Russia formally annexed Crimea on March 21st, five days after newly-installed pro-Moscow regional leaders held a referendum that yielded an overwhelming vote to join Russia. Kiev and the West denounced the annexation as illegal.

In one sign of a possible easing of tension, Lavrov agreed to hold a first meeting with his Ukrainian counterpart, Andriy Deshchytsya on the sidelines of the nuclear security summit.

The first 50 out of 100 observers dispatched by the pan-European OSCE security watchdog arrived in Ukraine on Monday to monitor potential trouble spots and report back to the 54-nation organisation. Russia relented late last week and agreed on a mandate after prolonged wrangling, but the monitors will not be allowed to enter Crimea.

Western officials are now focussed less on persuading Mr Putin to relinquish Crimea - a goal that seems beyond reach - than on deterring him from seizing other parts of Ukraine.

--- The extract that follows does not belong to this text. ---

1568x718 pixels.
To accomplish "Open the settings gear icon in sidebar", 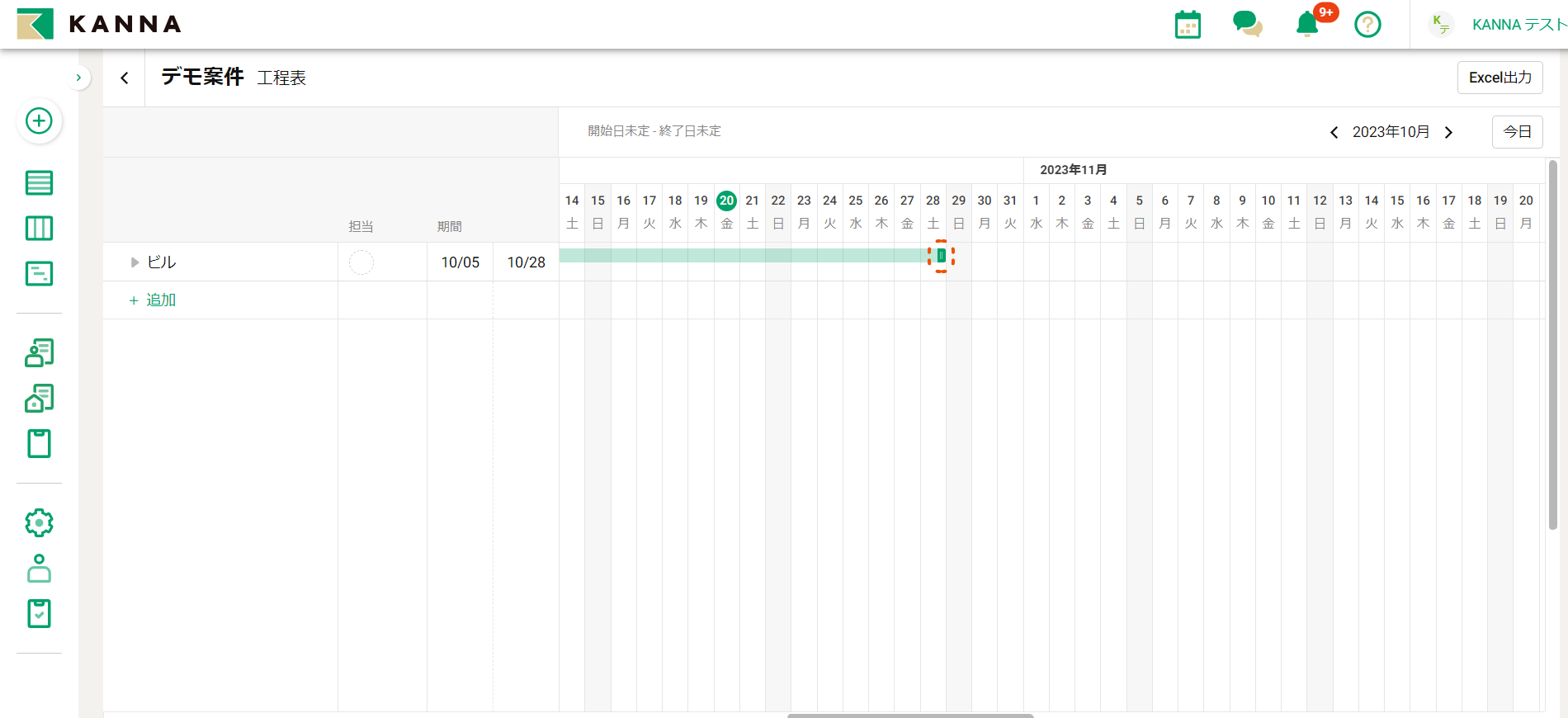I will coord(39,522).
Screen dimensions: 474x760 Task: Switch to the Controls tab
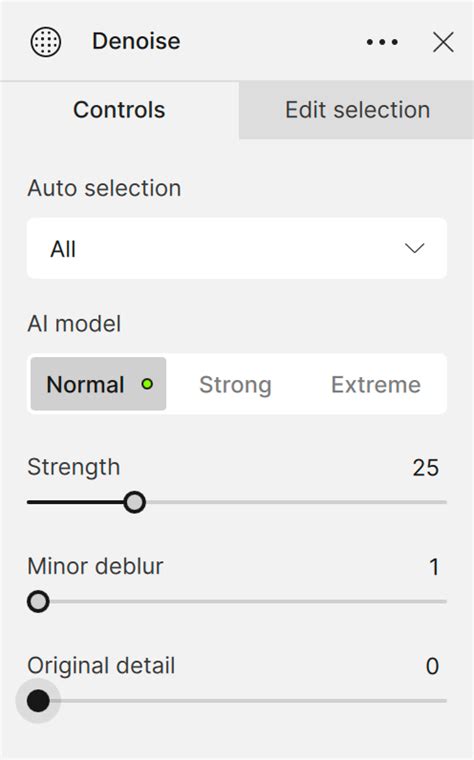[x=119, y=110]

Persuading Europeans to sign on to tougher sanctions could be difficult. The EU does 10 times as much trade with Russia as the United States, and is the biggest customer for Russian oil and gas. The EU’s 28 members include countries with widely varying relationships to Moscow.

Central and east European countries that were once under Moscow’s domination and have joined the EU in the last decade are mostly urging caution due to the risk to their economies.

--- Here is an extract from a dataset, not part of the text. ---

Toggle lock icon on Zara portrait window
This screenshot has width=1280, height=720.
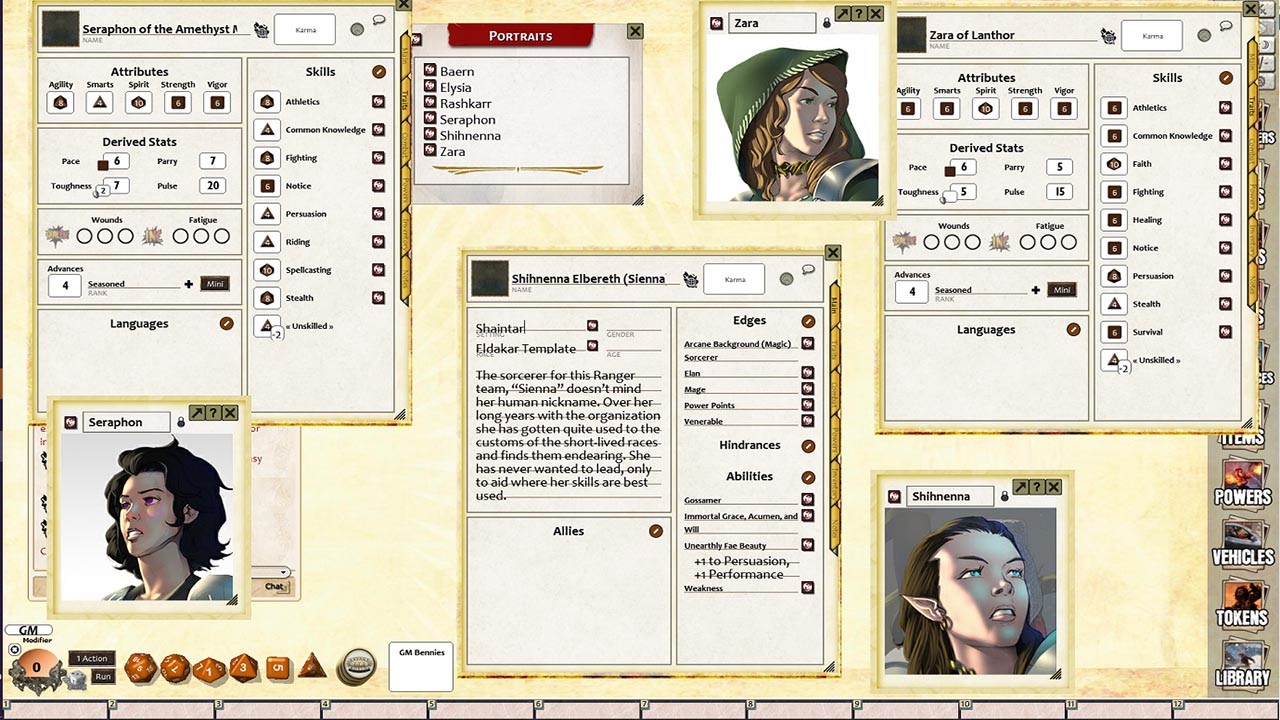coord(826,23)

But German Chancellor Angela Merkel has taken a tough line with Mr Putin and supported EU moves to reduce the bloc's long-term dependence on Russian energy.

The seizure of Crimea has been largely bloodless, apart from one Ukrainian soldier and one pro-Moscow militia member killed in a shootout last Tuesday.

In Feodosia, Ukrainian troops hugged each other in farewell on Monday after their base was overrun. Some chanted “Hurra! Hurra!” in defiance. One marine in full uniform who declined to identify himself wept and blamed the government in Kiev for the chaotic end to the standoff.

“Yesterday we had an agreement: we would lower our flag and the Russians would raise theirs. And this morning the Russians attacked, firing live ammunition. We had no weapons. We did not fire a round,” said one marine, Ruslan, who was with his wife Katya and nine-month-old son.

Despite the disruption to East-West relations, Washington wants other diplomatic business with Moscow to continue. US secretary of state John Kerry held talks with Mr Lavrov after meeting the head of the Organisation for the Prohibition of Chemical Weapons, overseeing the destruction of Syria's toxic stockpile in action sponsored jointly by Washington and Moscow.

Russia hit back symbolically at Canada, announcing personal sanctions against 13 Canadian officials in retaliation for Ottawa’s role in Western sanctions so far. It has already taken similar measures against senior US Congress members but not yet European officials.